Un autre vœu, qui ne trouvera pas, en théorie, de contradicteurs, mais qu’il est malaisé de faire passer effectivement dans nos mœurs scolaires : c’est que nos études de pédagogie soient de plus en plus marquées du caractère pratique. Par où il ne faut pas entendre un caractère d’utilité prochaine et de profit calculable : mais que l’étude soit toujours orientée vers la vie, vers la vie réelle et séculière, avec ses besoins supérieurs ou vulgaires, intimes ou d’action extérieure, individuels, domestiques, sociaux. Que les jeunes maîtres soient habitués à ne jamais perdre terre, à ne pas s’oublier dans les formules, à ne pas confondre le mécanisme logique des méthodes avec leur esprit même, à prendre toujours pied dans la réalité des choses du dehors et du dedans, dans la nature humaine, dans le caractère national, dans l’état politique, moral, économique de la société dont ils sont membres. Qu’ils aient toujours hâte de descendre des idées générales aux faits particuliers ; des formules abstraites, qui sont inévitables et salutaires en tout enseignement, aux exemples qui les traduisent et les confirment ; qu’ils fassent suivre habituellement les mots savants et surtout les mots philosophiques de la paraphrase, en langue vulgaire.

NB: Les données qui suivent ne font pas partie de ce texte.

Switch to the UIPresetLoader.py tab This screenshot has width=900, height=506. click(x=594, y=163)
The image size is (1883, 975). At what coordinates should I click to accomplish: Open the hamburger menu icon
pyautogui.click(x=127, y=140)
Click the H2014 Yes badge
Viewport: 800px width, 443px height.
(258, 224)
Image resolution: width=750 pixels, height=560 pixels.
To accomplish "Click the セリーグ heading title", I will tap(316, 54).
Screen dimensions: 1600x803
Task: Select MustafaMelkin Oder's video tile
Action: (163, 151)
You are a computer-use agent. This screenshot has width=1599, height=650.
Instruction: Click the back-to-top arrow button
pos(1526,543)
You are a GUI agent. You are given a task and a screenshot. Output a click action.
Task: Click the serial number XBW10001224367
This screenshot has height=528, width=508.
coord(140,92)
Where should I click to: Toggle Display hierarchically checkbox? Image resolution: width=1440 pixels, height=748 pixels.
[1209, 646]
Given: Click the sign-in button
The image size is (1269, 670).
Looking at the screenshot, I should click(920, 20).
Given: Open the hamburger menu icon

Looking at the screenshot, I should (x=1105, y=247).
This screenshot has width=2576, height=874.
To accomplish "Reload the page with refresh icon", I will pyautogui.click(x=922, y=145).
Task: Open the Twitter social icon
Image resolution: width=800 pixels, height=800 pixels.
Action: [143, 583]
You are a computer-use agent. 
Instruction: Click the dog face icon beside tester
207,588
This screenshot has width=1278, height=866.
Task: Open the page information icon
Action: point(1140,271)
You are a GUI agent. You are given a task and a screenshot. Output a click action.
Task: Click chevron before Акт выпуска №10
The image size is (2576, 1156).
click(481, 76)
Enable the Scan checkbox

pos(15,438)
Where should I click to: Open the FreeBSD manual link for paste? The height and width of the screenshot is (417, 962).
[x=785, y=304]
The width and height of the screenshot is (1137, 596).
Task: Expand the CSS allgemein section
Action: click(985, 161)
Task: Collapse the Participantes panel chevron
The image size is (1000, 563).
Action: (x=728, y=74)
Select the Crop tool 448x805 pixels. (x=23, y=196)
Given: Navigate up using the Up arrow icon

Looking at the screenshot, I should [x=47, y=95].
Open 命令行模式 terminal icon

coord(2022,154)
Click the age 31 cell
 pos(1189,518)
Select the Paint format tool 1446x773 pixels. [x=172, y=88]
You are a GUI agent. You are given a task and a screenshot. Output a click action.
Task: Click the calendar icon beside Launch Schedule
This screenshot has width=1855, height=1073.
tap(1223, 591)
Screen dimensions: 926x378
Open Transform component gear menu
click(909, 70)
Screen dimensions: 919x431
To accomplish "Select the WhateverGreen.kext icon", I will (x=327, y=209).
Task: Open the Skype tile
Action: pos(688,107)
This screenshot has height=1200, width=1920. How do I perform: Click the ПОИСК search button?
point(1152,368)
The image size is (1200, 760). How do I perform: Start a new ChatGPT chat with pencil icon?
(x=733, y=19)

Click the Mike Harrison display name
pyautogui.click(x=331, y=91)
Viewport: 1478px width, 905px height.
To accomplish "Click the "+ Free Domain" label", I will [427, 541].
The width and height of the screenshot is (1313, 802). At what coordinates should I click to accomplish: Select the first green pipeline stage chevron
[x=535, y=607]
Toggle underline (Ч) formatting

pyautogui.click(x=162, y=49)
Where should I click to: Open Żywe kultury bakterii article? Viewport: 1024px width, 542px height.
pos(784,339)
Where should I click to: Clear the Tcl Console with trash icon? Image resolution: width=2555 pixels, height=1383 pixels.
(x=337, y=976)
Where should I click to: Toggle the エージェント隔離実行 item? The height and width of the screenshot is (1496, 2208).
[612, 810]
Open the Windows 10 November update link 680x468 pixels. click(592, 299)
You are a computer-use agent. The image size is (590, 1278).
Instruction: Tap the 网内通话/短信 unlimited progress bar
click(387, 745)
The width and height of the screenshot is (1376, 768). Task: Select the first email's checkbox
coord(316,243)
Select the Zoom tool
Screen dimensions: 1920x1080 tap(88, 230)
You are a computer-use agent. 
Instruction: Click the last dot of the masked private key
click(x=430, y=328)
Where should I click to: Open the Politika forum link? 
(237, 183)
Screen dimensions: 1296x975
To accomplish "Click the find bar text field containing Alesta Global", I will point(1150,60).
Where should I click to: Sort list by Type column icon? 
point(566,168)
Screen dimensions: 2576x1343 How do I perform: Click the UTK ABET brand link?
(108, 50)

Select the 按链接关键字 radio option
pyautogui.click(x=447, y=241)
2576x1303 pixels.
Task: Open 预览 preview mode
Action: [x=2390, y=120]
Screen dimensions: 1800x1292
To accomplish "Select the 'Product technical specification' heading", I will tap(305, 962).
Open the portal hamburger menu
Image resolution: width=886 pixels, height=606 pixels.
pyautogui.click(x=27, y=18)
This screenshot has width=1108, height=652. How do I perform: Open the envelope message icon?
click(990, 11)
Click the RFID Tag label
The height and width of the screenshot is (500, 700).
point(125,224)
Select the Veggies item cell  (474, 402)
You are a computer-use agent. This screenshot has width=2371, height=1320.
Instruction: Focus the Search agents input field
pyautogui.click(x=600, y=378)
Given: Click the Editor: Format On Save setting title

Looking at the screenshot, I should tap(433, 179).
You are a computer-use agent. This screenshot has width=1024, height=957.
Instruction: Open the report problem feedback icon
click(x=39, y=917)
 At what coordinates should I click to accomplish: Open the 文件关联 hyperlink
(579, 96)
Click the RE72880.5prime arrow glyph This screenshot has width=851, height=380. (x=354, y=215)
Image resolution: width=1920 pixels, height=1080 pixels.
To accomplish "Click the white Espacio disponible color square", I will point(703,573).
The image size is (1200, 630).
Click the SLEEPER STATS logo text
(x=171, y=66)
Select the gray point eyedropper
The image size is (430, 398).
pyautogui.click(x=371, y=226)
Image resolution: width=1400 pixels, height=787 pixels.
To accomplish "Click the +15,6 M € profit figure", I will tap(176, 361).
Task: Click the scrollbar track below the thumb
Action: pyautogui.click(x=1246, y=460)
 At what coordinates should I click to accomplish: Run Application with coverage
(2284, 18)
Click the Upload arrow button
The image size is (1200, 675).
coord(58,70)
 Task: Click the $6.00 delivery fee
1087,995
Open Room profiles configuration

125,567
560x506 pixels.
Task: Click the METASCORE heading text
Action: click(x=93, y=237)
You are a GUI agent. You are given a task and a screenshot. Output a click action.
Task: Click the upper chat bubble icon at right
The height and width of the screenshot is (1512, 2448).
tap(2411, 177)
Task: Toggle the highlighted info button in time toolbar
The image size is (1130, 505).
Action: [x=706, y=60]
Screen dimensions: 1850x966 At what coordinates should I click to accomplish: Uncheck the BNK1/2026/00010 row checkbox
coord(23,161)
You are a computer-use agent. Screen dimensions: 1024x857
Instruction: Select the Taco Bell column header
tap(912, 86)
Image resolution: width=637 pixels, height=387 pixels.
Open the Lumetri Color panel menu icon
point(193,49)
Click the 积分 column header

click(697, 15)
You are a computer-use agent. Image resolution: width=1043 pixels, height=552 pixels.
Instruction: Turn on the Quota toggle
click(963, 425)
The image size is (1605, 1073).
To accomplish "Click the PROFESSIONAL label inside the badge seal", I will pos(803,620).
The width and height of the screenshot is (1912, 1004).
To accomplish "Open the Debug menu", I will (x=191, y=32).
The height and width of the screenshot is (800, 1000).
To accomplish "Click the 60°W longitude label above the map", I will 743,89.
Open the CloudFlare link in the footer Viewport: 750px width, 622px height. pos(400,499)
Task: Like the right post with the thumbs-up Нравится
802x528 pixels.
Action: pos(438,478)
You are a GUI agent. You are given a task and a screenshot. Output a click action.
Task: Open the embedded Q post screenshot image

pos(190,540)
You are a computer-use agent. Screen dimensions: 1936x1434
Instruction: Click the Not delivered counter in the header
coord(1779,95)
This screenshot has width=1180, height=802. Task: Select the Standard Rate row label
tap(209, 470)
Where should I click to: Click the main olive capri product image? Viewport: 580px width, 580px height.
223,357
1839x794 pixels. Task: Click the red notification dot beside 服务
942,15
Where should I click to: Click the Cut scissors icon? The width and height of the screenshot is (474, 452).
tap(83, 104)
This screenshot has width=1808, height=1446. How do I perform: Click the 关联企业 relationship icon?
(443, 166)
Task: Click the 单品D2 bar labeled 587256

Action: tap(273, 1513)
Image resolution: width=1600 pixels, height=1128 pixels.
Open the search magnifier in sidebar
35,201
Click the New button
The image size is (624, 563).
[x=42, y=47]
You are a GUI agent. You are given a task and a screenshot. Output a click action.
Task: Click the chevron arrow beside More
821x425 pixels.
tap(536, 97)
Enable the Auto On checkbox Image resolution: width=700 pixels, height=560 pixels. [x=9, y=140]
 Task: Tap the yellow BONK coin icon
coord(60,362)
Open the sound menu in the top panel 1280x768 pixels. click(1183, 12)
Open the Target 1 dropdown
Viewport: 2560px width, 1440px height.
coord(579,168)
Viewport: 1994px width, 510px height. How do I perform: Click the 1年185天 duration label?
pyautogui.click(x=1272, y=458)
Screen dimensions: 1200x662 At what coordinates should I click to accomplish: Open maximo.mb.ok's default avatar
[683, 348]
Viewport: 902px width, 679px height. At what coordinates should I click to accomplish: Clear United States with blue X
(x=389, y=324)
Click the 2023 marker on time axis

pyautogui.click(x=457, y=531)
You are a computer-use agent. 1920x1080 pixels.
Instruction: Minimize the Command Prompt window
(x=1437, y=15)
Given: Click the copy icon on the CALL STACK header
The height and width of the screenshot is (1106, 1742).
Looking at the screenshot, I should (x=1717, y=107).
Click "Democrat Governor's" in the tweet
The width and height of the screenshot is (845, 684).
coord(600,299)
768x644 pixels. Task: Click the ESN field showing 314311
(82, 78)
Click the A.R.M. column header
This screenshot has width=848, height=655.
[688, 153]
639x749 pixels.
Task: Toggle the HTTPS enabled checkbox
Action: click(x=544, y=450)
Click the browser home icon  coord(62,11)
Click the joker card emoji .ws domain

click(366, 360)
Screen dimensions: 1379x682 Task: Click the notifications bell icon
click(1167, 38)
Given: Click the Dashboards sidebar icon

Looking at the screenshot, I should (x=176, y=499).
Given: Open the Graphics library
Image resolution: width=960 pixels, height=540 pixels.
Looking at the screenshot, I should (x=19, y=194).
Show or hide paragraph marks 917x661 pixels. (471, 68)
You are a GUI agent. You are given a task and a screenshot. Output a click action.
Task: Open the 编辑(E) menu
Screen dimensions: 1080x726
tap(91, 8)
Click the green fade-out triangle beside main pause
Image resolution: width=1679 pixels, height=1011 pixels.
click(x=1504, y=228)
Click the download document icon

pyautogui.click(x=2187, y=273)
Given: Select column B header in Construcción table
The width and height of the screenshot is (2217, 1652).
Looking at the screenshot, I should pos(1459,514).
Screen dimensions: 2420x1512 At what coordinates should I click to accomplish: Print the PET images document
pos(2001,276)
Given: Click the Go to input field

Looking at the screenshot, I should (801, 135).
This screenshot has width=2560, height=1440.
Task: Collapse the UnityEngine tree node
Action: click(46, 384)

Dans l’enseignement proprement dit de la pédagogie, on ne leur laissera pas oublier un seul jour que s’ils apprennent, c’est, en quelque sorte, pour pratiquer plus tard eux-mêmes sur le vif de la nature humaine, et nullement pour spéculer en dilettantes. Psychologie, morale, physiologie, c’est en vue de l’éducation qu’ils ont à étudier ces sciences ; et d’abord de leur propre éducation. Cela seul sera pour eux de bonne pédagogie intellectuelle ou morale, qui se trouve confirmé par leur expérience personnelle, qui sert à rectifier leur jugement, à amender leur caractère, à ennoblir leurs sentiments : tout ce qu’ils ne peuvent pas ainsi tourner à leur profit et convertir en leur substance, si bien qu’ils l’aient appris et le récitent, ils ne le savent pas : c’est un élément étranger à leur organisme ; tel ils l’ont reçu, inerte et lourd, tel ils le transmettront.

En particulier on ne leur permettra pas d’user des méthodes et des procédés comme de formules sacramentelles qui confèrent le salut ou qui rehaussent la dignité du maître et de son enseignement. On leur fera comprendre que l’esprit humain n’a le choix qu’entre deux allures dans la recherche et la démonstration de la vérité : l’induction et la déduction ; qu’il n’y a donc que ces deux méthodes, si même il y en a deux ; quant aux autres prétendues méthodes, ils sauront n’y voir que de simples manières d’enseigner, d’exposer, d’interroger, empruntant leur vertu secrète de l’induction ou de la déduction et dont ils n’étudient les procédés que pour mieux s’enhardir à voler de leurs propres ailes ; de toutes manières on formera les jeunes maîtres à penser et à parler en esprits libres et bien cultivés, mon en interprètes assermentés ou en répétiteurs mécaniques d’un nouveau catéchisme. Ils seront à l’égard de la pédagogie des disciples clairvoyants, non des dévots crédules.

Peut-être, ainsi prémuni, notre enseignement primaire, sur qui reposent de si grands intérêts, sur qui pèse une si lourde responsabilité, échapperait-il à la médiocrité, à l’étroitesse des vues, au formalisme pédantesque et stérile dont il est menacé. Animé d’une haute inspiration, toujours épris de liberté d’esprit, de vie, de réalité, de choses et non de mots, de forte et profonde éducation plutôt que d’instruction copieuse et superficielle, il serait digne de supporter, comme on l’y invite et comme c’est son office naturel, les destinées d’une démocratie active et intelligente.